Exercise goal:
Please set down the records below exactly as they appear.

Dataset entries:

--- START ---

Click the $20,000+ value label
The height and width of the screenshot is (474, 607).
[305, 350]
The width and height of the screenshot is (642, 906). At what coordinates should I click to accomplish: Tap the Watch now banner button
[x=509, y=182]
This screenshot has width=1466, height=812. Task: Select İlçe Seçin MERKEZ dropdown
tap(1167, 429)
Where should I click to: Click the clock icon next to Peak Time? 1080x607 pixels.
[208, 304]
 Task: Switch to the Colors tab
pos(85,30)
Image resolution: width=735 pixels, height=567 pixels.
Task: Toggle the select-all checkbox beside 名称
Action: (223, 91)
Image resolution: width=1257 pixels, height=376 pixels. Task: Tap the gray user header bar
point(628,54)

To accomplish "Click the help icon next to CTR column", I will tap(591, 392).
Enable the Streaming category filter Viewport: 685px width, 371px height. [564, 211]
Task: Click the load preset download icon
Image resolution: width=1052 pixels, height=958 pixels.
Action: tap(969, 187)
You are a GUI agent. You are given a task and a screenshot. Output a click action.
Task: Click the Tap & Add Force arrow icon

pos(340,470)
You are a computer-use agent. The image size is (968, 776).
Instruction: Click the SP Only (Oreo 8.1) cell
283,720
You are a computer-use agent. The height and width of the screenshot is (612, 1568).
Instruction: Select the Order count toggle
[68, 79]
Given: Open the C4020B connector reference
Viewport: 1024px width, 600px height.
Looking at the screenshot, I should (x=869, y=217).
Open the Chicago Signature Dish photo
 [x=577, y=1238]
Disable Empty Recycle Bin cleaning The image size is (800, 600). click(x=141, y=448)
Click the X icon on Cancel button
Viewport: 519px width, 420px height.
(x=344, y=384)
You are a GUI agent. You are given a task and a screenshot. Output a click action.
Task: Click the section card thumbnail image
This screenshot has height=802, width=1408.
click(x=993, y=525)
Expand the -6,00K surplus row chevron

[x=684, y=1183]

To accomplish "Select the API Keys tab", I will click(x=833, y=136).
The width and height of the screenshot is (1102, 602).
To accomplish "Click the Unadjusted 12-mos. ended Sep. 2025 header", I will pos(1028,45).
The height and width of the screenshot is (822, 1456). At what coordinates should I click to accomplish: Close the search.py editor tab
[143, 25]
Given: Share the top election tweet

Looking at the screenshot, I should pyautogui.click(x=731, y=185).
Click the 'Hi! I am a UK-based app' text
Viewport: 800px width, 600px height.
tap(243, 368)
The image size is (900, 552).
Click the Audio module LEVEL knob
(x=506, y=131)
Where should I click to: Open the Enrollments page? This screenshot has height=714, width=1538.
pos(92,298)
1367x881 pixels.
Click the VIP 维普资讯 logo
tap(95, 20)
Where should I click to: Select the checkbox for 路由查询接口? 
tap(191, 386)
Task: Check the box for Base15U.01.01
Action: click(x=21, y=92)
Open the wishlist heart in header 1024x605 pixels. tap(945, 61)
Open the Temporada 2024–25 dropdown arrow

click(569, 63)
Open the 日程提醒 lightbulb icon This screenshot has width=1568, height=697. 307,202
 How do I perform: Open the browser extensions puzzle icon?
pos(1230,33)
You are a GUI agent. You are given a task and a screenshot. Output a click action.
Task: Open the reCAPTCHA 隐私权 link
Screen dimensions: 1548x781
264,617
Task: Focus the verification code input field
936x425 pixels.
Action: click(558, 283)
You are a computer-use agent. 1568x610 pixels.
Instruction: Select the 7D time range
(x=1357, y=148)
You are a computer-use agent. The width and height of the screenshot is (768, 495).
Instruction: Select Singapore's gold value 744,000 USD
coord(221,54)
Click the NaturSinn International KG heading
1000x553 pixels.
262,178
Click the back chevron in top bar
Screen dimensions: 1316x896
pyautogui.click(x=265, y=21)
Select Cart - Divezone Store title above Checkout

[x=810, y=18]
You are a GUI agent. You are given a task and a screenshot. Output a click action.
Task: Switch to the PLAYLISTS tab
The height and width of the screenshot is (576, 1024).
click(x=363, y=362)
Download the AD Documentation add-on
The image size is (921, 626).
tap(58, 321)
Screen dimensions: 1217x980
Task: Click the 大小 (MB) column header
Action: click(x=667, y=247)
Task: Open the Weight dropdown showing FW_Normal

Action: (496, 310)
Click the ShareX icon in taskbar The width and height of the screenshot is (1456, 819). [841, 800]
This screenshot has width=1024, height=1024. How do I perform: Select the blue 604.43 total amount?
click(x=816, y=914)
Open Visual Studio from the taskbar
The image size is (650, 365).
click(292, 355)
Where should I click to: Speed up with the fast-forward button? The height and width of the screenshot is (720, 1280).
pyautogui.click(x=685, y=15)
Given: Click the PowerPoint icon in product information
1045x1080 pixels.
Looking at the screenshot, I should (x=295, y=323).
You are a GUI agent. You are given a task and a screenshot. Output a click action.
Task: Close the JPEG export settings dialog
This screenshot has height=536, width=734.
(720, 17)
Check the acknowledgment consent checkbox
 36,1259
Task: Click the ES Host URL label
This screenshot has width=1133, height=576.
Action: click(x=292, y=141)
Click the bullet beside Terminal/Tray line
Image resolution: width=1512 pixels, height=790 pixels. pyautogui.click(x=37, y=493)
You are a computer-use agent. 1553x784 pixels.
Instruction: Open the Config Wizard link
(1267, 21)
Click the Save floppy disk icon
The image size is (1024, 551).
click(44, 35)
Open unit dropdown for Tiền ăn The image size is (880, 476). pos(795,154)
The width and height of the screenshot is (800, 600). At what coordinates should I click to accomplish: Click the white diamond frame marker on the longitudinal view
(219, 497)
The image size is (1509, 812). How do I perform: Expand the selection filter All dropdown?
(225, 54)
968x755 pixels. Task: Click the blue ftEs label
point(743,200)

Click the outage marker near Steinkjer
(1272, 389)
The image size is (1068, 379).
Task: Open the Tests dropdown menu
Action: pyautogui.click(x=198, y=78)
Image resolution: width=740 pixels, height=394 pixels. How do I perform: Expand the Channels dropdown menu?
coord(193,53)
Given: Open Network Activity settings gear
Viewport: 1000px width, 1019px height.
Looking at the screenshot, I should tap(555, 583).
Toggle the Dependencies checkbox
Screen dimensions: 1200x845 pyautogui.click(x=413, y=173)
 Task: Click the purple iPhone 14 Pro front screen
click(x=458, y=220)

--- END ---

Solution to the problem:
Click the $20,000+ value label
The height and width of the screenshot is (474, 607).
[305, 350]
The width and height of the screenshot is (642, 906). At what coordinates should I click to accomplish: Tap the Watch now banner button
[x=509, y=182]
This screenshot has width=1466, height=812. Task: Select İlçe Seçin MERKEZ dropdown
tap(1167, 429)
Where should I click to: Click the clock icon next to Peak Time? 1080x607 pixels.
[208, 304]
 Task: Switch to the Colors tab
pos(85,30)
Image resolution: width=735 pixels, height=567 pixels.
Task: Toggle the select-all checkbox beside 名称
Action: (223, 91)
Image resolution: width=1257 pixels, height=376 pixels. Task: Tap the gray user header bar
point(628,54)

To accomplish "Click the help icon next to CTR column", I will tap(591, 392).
Enable the Streaming category filter Viewport: 685px width, 371px height. [564, 211]
Task: Click the load preset download icon
Image resolution: width=1052 pixels, height=958 pixels.
Action: tap(969, 187)
You are a GUI agent. You are given a task and a screenshot. Output a click action.
Task: Click the Tap & Add Force arrow icon

pos(340,470)
You are a computer-use agent. The image size is (968, 776).
Instruction: Click the SP Only (Oreo 8.1) cell
283,720
You are a computer-use agent. The height and width of the screenshot is (612, 1568).
Instruction: Select the Order count toggle
[68, 79]
Given: Open the C4020B connector reference
Viewport: 1024px width, 600px height.
Looking at the screenshot, I should (x=869, y=217).
Open the Chicago Signature Dish photo
 [x=577, y=1238]
Disable Empty Recycle Bin cleaning The image size is (800, 600). click(x=141, y=448)
Click the X icon on Cancel button
Viewport: 519px width, 420px height.
(x=344, y=384)
You are a GUI agent. You are given a task and a screenshot. Output a click action.
Task: Click the section card thumbnail image
This screenshot has height=802, width=1408.
click(x=993, y=525)
Expand the -6,00K surplus row chevron

[x=684, y=1183]

To accomplish "Select the API Keys tab", I will click(x=833, y=136).
The width and height of the screenshot is (1102, 602).
To accomplish "Click the Unadjusted 12-mos. ended Sep. 2025 header", I will pos(1028,45).
The height and width of the screenshot is (822, 1456). At what coordinates should I click to accomplish: Close the search.py editor tab
[143, 25]
Given: Share the top election tweet

Looking at the screenshot, I should pyautogui.click(x=731, y=185).
Click the 'Hi! I am a UK-based app' text
Viewport: 800px width, 600px height.
tap(243, 368)
The image size is (900, 552).
Click the Audio module LEVEL knob
(x=506, y=131)
Where should I click to: Open the Enrollments page? This screenshot has height=714, width=1538.
pos(92,298)
1367x881 pixels.
Click the VIP 维普资讯 logo
tap(95, 20)
Where should I click to: Select the checkbox for 路由查询接口? 
tap(191, 386)
Task: Check the box for Base15U.01.01
Action: click(x=21, y=92)
Open the wishlist heart in header 1024x605 pixels. tap(945, 61)
Open the Temporada 2024–25 dropdown arrow

click(569, 63)
Open the 日程提醒 lightbulb icon This screenshot has width=1568, height=697. 307,202
 How do I perform: Open the browser extensions puzzle icon?
pos(1230,33)
You are a GUI agent. You are given a task and a screenshot. Output a click action.
Task: Open the reCAPTCHA 隐私权 link
Screen dimensions: 1548x781
264,617
Task: Focus the verification code input field
936x425 pixels.
Action: click(558, 283)
You are a computer-use agent. 1568x610 pixels.
Instruction: Select the 7D time range
(x=1357, y=148)
You are a computer-use agent. The width and height of the screenshot is (768, 495).
Instruction: Select Singapore's gold value 744,000 USD
coord(221,54)
Click the NaturSinn International KG heading
1000x553 pixels.
262,178
Click the back chevron in top bar
Screen dimensions: 1316x896
pyautogui.click(x=265, y=21)
Select Cart - Divezone Store title above Checkout

[x=810, y=18]
You are a GUI agent. You are given a task and a screenshot. Output a click action.
Task: Switch to the PLAYLISTS tab
The height and width of the screenshot is (576, 1024).
click(x=363, y=362)
Download the AD Documentation add-on
The image size is (921, 626).
tap(58, 321)
Screen dimensions: 1217x980
Task: Click the 大小 (MB) column header
Action: click(x=667, y=247)
Task: Open the Weight dropdown showing FW_Normal

Action: (496, 310)
Click the ShareX icon in taskbar The width and height of the screenshot is (1456, 819). [841, 800]
This screenshot has width=1024, height=1024. How do I perform: Select the blue 604.43 total amount?
click(x=816, y=914)
Open Visual Studio from the taskbar
The image size is (650, 365).
click(292, 355)
Where should I click to: Speed up with the fast-forward button? The height and width of the screenshot is (720, 1280).
pyautogui.click(x=685, y=15)
Given: Click the PowerPoint icon in product information
1045x1080 pixels.
Looking at the screenshot, I should (x=295, y=323).
You are a GUI agent. You are given a task and a screenshot. Output a click action.
Task: Close the JPEG export settings dialog
This screenshot has height=536, width=734.
(720, 17)
Check the acknowledgment consent checkbox
 36,1259
Task: Click the ES Host URL label
This screenshot has width=1133, height=576.
Action: click(x=292, y=141)
Click the bullet beside Terminal/Tray line
Image resolution: width=1512 pixels, height=790 pixels. pyautogui.click(x=37, y=493)
You are a computer-use agent. 1553x784 pixels.
Instruction: Open the Config Wizard link
(1267, 21)
Click the Save floppy disk icon
The image size is (1024, 551).
click(44, 35)
Open unit dropdown for Tiền ăn The image size is (880, 476). pos(795,154)
The width and height of the screenshot is (800, 600). At what coordinates should I click to accomplish: Click the white diamond frame marker on the longitudinal view
(219, 497)
The image size is (1509, 812). How do I perform: Expand the selection filter All dropdown?
(225, 54)
968x755 pixels. Task: Click the blue ftEs label
point(743,200)

Click the outage marker near Steinkjer
(1272, 389)
The image size is (1068, 379).
Task: Open the Tests dropdown menu
Action: pyautogui.click(x=198, y=78)
Image resolution: width=740 pixels, height=394 pixels. How do I perform: Expand the Channels dropdown menu?
coord(193,53)
Given: Open Network Activity settings gear
Viewport: 1000px width, 1019px height.
Looking at the screenshot, I should tap(555, 583).
Toggle the Dependencies checkbox
Screen dimensions: 1200x845 pyautogui.click(x=413, y=173)
 Task: Click the purple iPhone 14 Pro front screen
click(x=458, y=220)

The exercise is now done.